◆ What needs to be done: Every line of the entries below from the one containing "[В университете Сеченова" to the one containing "[Пашинян раскрыл главный", both ends included, must be written out exactly. No other line belongs in the answer.
↓↓↓
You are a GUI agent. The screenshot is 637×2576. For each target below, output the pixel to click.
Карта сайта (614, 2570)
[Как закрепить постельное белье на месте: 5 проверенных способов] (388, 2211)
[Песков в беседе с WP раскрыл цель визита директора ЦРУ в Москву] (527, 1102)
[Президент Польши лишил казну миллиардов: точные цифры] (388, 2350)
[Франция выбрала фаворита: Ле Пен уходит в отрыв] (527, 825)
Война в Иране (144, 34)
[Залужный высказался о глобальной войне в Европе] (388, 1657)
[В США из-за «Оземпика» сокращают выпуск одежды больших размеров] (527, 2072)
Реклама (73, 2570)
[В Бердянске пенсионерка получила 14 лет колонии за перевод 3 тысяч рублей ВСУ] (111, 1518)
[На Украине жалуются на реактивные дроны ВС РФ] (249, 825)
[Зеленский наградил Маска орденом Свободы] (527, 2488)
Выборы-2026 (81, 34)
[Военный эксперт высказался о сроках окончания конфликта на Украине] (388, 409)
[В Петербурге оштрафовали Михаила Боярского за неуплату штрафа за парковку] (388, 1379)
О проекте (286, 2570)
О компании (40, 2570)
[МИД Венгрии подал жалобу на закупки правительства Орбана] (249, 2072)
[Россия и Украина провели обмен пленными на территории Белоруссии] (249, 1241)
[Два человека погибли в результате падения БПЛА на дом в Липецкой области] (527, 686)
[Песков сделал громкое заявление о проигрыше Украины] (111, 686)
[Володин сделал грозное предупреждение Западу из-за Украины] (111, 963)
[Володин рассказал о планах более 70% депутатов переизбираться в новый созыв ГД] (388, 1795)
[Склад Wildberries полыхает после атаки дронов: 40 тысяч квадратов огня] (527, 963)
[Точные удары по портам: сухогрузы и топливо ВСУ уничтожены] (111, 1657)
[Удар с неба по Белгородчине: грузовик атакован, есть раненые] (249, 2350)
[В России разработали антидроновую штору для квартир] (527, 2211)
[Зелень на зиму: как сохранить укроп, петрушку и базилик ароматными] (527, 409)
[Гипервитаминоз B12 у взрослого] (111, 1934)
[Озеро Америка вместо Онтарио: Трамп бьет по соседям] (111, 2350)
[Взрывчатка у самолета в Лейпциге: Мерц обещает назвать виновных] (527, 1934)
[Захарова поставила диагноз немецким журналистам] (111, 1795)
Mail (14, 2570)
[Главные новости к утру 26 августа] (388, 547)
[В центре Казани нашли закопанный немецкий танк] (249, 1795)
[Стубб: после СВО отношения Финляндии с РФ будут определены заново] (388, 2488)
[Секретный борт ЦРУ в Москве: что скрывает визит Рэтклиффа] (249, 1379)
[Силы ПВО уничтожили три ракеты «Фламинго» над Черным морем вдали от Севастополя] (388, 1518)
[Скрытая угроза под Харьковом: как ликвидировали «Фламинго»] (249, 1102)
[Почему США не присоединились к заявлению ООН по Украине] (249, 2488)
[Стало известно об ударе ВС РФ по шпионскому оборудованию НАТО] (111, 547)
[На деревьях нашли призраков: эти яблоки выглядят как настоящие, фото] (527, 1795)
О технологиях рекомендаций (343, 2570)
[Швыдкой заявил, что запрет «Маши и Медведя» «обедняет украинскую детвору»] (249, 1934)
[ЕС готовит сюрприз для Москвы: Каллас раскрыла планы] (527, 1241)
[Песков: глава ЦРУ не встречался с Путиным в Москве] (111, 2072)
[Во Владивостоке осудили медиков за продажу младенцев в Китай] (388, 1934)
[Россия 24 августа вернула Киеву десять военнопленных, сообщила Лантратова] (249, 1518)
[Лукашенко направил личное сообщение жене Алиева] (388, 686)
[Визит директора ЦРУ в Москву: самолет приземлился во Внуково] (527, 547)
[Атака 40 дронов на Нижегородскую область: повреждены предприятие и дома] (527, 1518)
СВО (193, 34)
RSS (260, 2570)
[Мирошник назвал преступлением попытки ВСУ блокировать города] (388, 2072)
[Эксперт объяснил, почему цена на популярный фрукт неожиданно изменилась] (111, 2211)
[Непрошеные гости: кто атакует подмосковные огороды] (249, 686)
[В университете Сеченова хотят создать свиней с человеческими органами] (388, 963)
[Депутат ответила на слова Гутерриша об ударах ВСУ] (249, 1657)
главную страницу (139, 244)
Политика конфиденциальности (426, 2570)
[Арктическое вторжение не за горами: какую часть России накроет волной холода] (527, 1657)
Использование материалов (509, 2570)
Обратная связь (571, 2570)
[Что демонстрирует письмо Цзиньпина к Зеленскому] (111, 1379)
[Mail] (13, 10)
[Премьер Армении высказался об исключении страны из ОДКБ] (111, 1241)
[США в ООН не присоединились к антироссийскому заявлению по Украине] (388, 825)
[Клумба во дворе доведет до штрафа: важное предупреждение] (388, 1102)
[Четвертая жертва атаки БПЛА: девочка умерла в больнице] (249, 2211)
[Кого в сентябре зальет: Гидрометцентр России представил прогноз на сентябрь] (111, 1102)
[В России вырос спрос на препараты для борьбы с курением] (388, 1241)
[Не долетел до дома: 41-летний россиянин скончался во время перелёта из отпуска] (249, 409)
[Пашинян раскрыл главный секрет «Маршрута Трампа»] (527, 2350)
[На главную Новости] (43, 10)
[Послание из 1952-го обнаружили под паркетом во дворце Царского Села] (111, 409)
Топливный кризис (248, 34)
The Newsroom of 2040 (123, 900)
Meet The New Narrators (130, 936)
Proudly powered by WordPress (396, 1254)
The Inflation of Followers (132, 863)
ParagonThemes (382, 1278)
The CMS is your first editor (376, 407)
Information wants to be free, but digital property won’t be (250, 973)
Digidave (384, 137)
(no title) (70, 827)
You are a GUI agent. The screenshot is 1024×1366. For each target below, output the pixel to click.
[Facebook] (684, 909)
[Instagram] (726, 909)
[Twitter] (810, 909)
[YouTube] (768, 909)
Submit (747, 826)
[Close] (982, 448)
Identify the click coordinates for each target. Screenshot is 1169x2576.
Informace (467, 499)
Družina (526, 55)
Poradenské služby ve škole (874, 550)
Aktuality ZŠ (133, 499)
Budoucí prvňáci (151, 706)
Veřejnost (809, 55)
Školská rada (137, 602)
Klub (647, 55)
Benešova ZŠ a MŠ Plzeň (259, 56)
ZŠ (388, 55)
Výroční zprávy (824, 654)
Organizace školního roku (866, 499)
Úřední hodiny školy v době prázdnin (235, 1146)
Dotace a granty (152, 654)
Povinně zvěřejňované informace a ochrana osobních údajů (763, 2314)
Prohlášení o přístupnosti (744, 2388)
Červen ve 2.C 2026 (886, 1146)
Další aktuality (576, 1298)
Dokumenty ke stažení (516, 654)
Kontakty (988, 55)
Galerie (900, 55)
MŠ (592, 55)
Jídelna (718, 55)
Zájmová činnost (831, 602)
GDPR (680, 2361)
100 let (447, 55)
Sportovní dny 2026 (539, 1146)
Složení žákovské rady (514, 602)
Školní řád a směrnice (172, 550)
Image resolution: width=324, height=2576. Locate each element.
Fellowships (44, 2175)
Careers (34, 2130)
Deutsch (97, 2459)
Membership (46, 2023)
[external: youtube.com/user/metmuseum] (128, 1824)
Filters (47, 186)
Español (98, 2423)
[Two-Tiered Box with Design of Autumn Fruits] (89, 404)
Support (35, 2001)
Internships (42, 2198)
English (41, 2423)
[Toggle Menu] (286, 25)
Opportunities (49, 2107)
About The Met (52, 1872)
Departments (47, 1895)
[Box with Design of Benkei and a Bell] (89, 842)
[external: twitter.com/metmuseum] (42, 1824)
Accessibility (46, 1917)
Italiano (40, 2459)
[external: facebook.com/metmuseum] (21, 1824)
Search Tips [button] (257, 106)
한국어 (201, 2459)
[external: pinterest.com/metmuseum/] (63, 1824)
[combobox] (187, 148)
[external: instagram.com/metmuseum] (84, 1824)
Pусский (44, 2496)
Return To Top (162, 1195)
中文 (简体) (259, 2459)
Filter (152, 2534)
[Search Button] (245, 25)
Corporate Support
↑↑↑
◆ Response to the task:
[В университете Сеченова хотят создать свиней с человеческими органами] (388, 963)
[Депутат ответила на слова Гутерриша об ударах ВСУ] (249, 1657)
главную страницу (139, 244)
Политика конфиденциальности (426, 2570)
[Арктическое вторжение не за горами: какую часть России накроет волной холода] (527, 1657)
Использование материалов (509, 2570)
Обратная связь (571, 2570)
[Что демонстрирует письмо Цзиньпина к Зеленскому] (111, 1379)
[Mail] (13, 10)
[Премьер Армении высказался об исключении страны из ОДКБ] (111, 1241)
[США в ООН не присоединились к антироссийскому заявлению по Украине] (388, 825)
[Клумба во дворе доведет до штрафа: важное предупреждение] (388, 1102)
[Четвертая жертва атаки БПЛА: девочка умерла в больнице] (249, 2211)
[Кого в сентябре зальет: Гидрометцентр России представил прогноз на сентябрь] (111, 1102)
[В России вырос спрос на препараты для борьбы с курением] (388, 1241)
[Не долетел до дома: 41-летний россиянин скончался во время перелёта из отпуска] (249, 409)
[Пашинян раскрыл главный секрет «Маршрута Трампа»] (527, 2350)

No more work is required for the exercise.